Il ne se le rappelait nullement, mais la vieille gouvernante aimait cette plaisanterie et depuis dix ans s’en amusait.

— Eh bien ! Eh bien ! Allez patiner. Notre Kitty commence à être assez habile, n’est-ce pas ?

Quand Lévine revint vers Kitty, son visage n’était déjà plus sévère, ses yeux avaient repris leur franchise et leur douceur coutumières, mais Lévine crut voir dans cette douceur une nuance particulière de calme voulu et il devint triste. Tout en causant de sa vieille gouvernante, de ses originalités, elle l’interrogeait sur sa vie :

— Est-ce que vous ne vous ennuyez pas l’hiver à la campagne ? demanda-t-elle.

— Non, je ne m’ennuie pas. Je suis très occupé, dit-il, paralysé par son ton tranquille et sentant qu’il n’aurait pas la force de le rompre, ainsi que cela s’était produit au début de l’hiver.

— Êtes-vous venu pour longtemps ?

— Je ne sais pas, répondit Lévine sans réfléchir à ses paroles.

Il sentait que s’il se laissait influencer par son ton calme et amical, il s’en irait de nouveau sans rien décider, et il résolut de réagir.

— Comment, vous ne savez pas ? demanda Kitty.

— Non, je ne sais pas. Cela dépend de vous, dit-il. Mais aussitôt il fut effrayé de ses paroles.

Feignit-elle de ne pas entendre ou réellement n’entendit-elle pas ? Toujours est-il qu’elle fit semblant de s’être heurtée à quelque accident de la glace ; deux fois elle frappa du pied, et, rapidement s’éloigna de lui en glissant. Elle se dirigea du côté de mademoiselle Linon, lui dit quelques mots et se rendit à la maisonnette où les dames laissaient leurs patins.

« Mon Dieu, qu’ai-je fait ! Seigneur, mon Dieu ! Venez-moi en aide, guidez-moi ! » priait Lévine, et, éprouvant en même temps le besoin de faire des mouvements violents, il glissait et décrivait presque avec fureur des courbes concentriques sur la glace.

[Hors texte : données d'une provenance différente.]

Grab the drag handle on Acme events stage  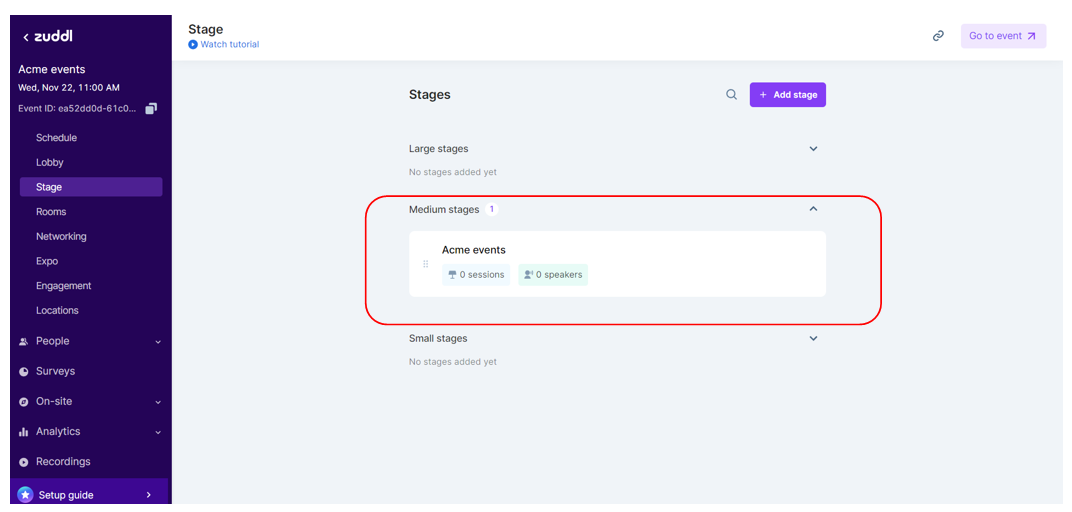[426, 264]
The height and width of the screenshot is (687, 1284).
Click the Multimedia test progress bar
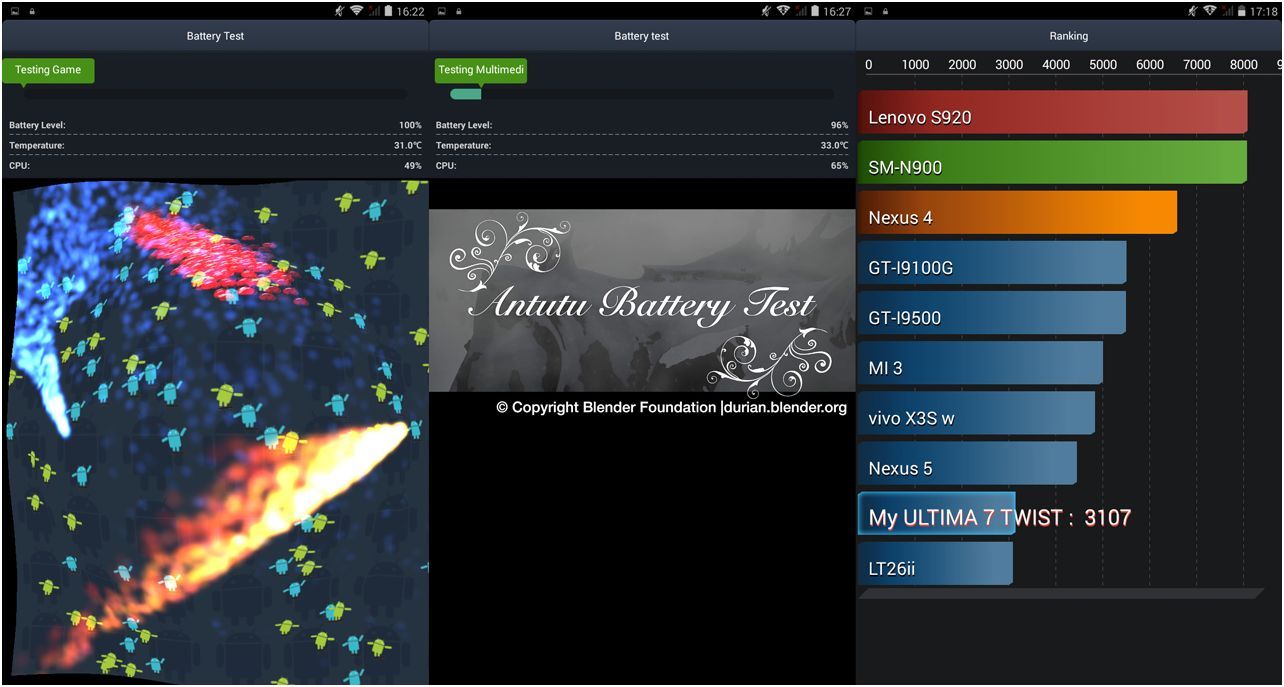pyautogui.click(x=641, y=94)
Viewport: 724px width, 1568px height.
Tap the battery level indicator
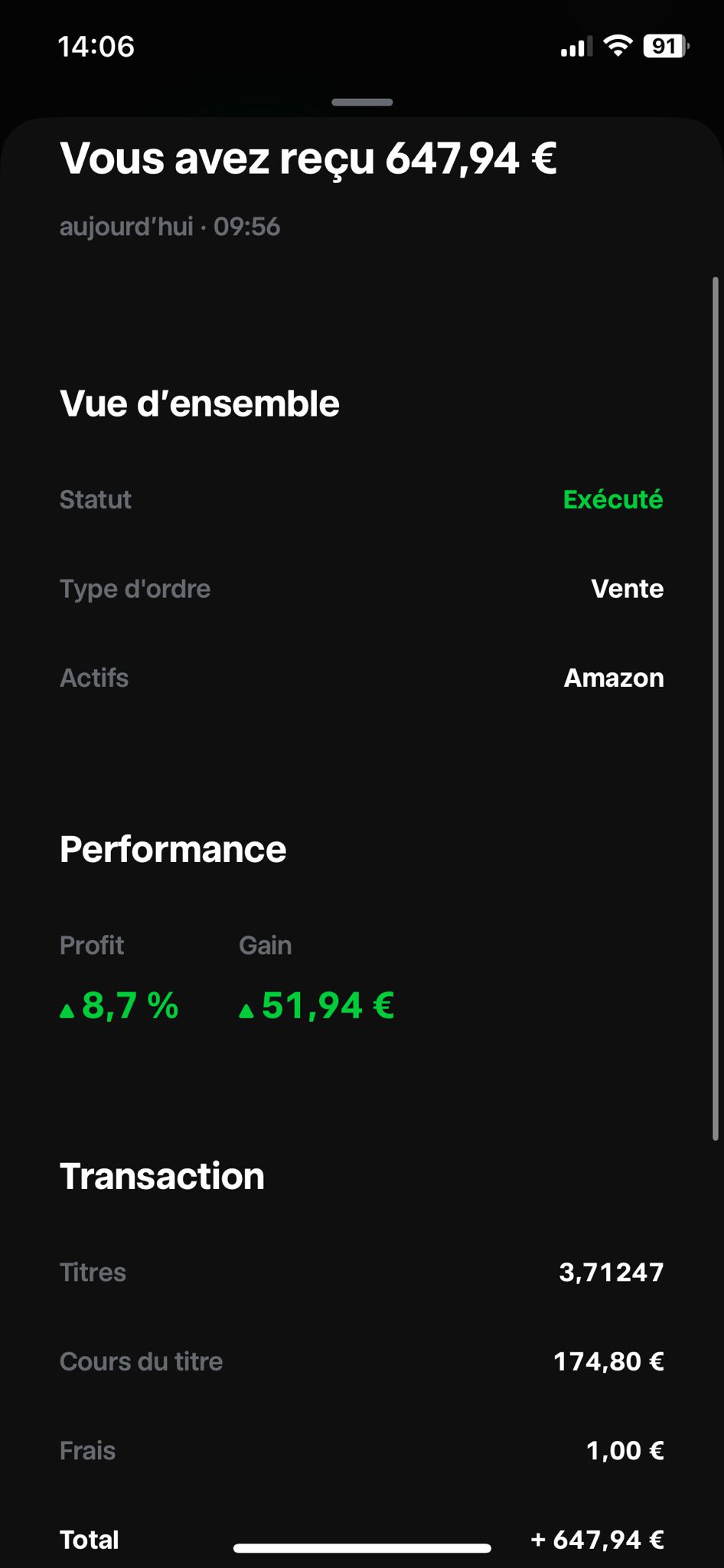666,47
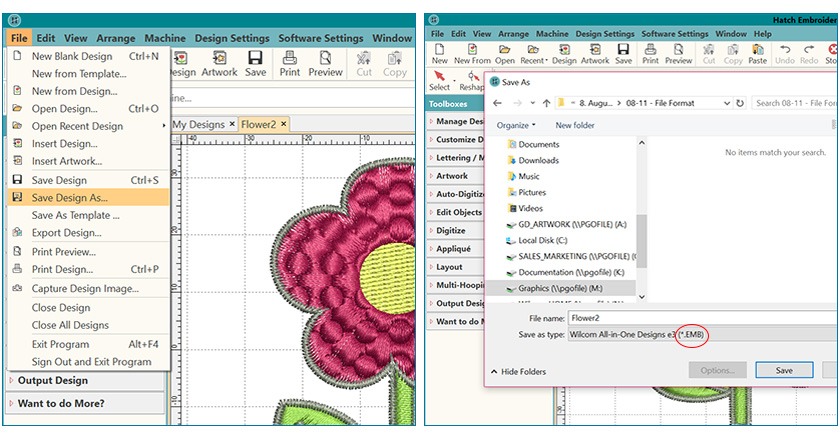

À ce moment, un jeune homme, le plus fort des nouveaux patineurs, la cigarette aux lèvres, les patins aux pieds, sortit du café, et sautant les marches sur ses patins, il descendit, puis sans même changer la position de ses mains, il s’élança sur la glace.

« Ah ! c’est un nouveau tour ! » se dit Lévine, et aussitôt il courut au café pour l’imiter.

— Ne vous tuez pas ; il faut l’habitude ! lui cria Nicolas Stcherbatzkï.

Lévine gravit le perron et se mit à descendre en tenant l’équilibre avec ses bras, d’un mouvement emprunté. Aux dernières marches il fit un faux pas, mais effleurant à peine la glace du bout des doigts, il fit un brusque effort, reprit son équilibre et, en riant, s’élança plus loin.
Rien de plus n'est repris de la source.